La desconexión de la muestra con la ciudad, que tuvo cierto espejismo de cristalizar en ediciones anteriores, vuelve a ser palpable. Apenas el reducto en torno a la plaza Romero Martínez, donde se alza Villamarta, huele a Festival. Unas banderolas por la calle Larga recordaban, casi como única publicidad en todos los soportes, la celebración, a la que, pese a quien le pese, le siguen dando la espalda la inmensa mayoría de los jerezanos. Que ahora el Festival les suene no significa que tomen parte o lo sientan suyo.
El ciclo en las peñas resiste a duras penas, pero luego la asociación cultural Luis de la Pica, a la que por capricho de Dios sabe quién dejaron fuera del ciclo, programó un homenaje a Manuel Soto El Bo en pleno Festival que literalmente lo petó. También el OFF Festival de La Guarida del Ángel, siempre vilipendiado por parasitar la programación oficial, se hace su hueco.

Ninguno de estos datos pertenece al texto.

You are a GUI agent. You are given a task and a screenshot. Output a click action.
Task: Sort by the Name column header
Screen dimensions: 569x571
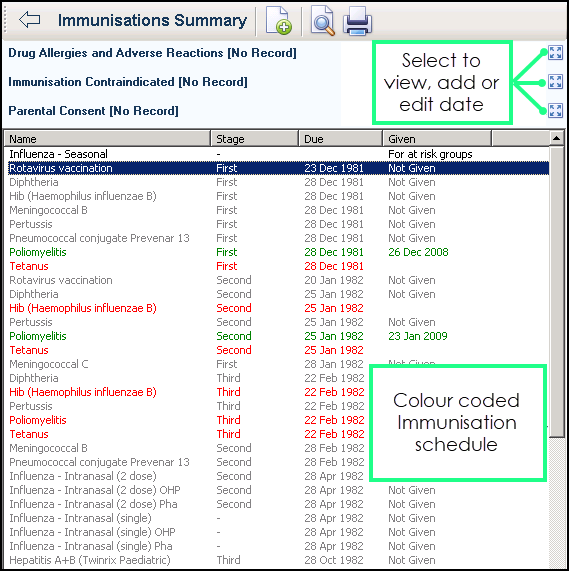point(107,139)
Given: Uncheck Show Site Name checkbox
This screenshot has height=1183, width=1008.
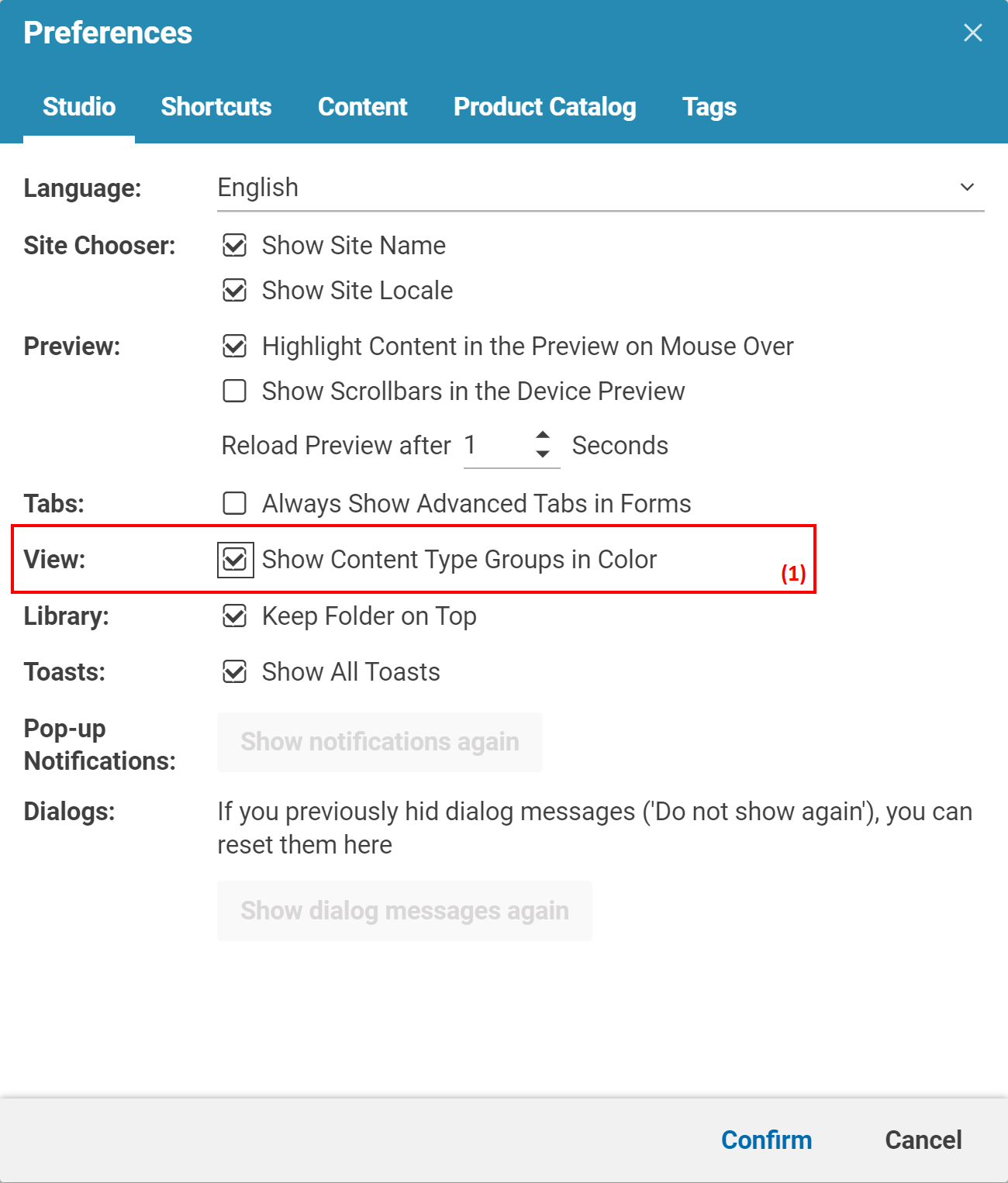Looking at the screenshot, I should pos(235,246).
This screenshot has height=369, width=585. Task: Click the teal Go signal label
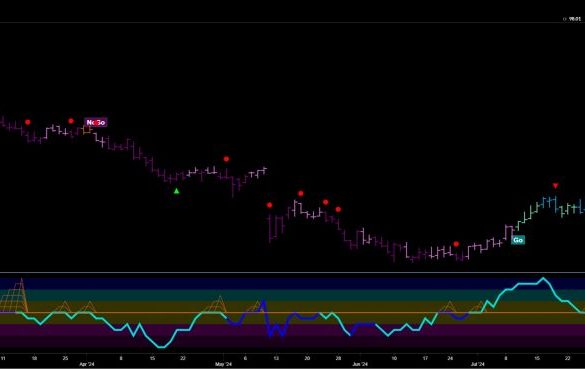pyautogui.click(x=518, y=240)
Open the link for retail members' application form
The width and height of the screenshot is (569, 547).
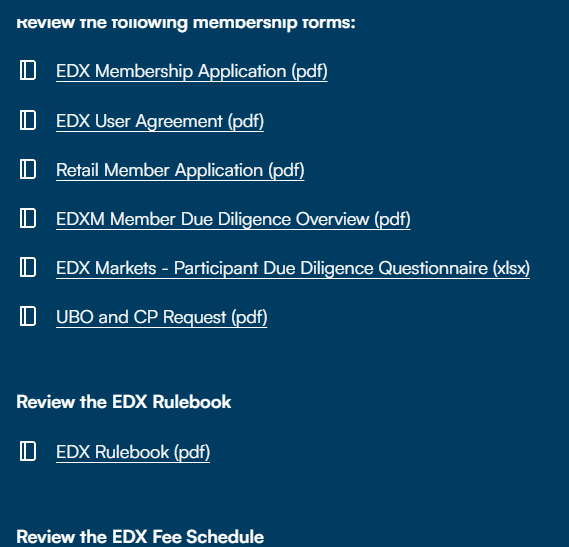click(x=180, y=170)
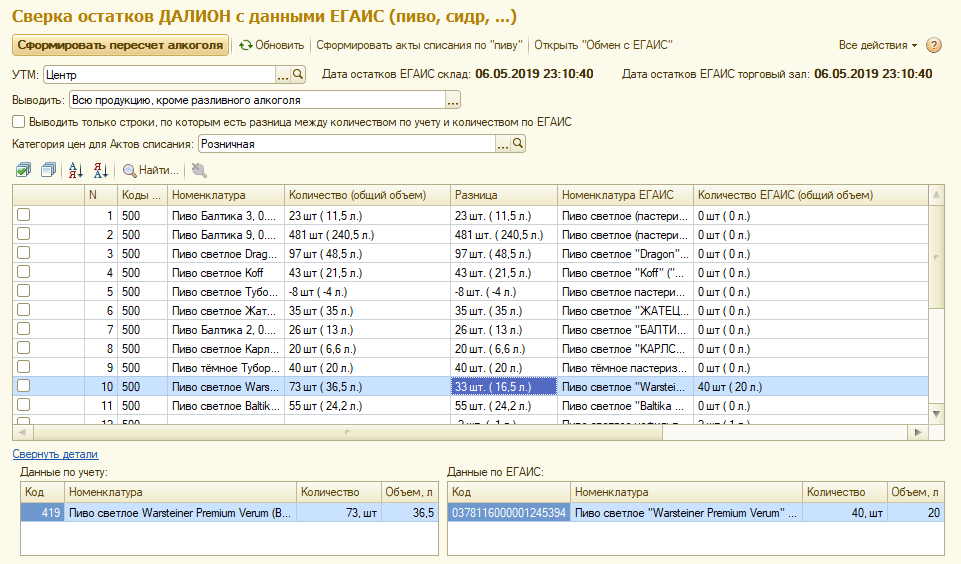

En fin, es momento de un totum revolutum que, sin tufo endogámico o tendente al amiguismo, ponga a pensar a todos los agentes participantes, de fuera y de dentro de la programación oficial, y dé un nuevo impulso a uno de los eventos culturales, sociales y económicos de la Baja Andalucía. Una muestra que va camino de los 30 años y que ya no necesita más autocomplacencia y sí mucha creatividad para no tocar lo que funciona y reinventarse en lo que, según los fríos datos, hace aguas.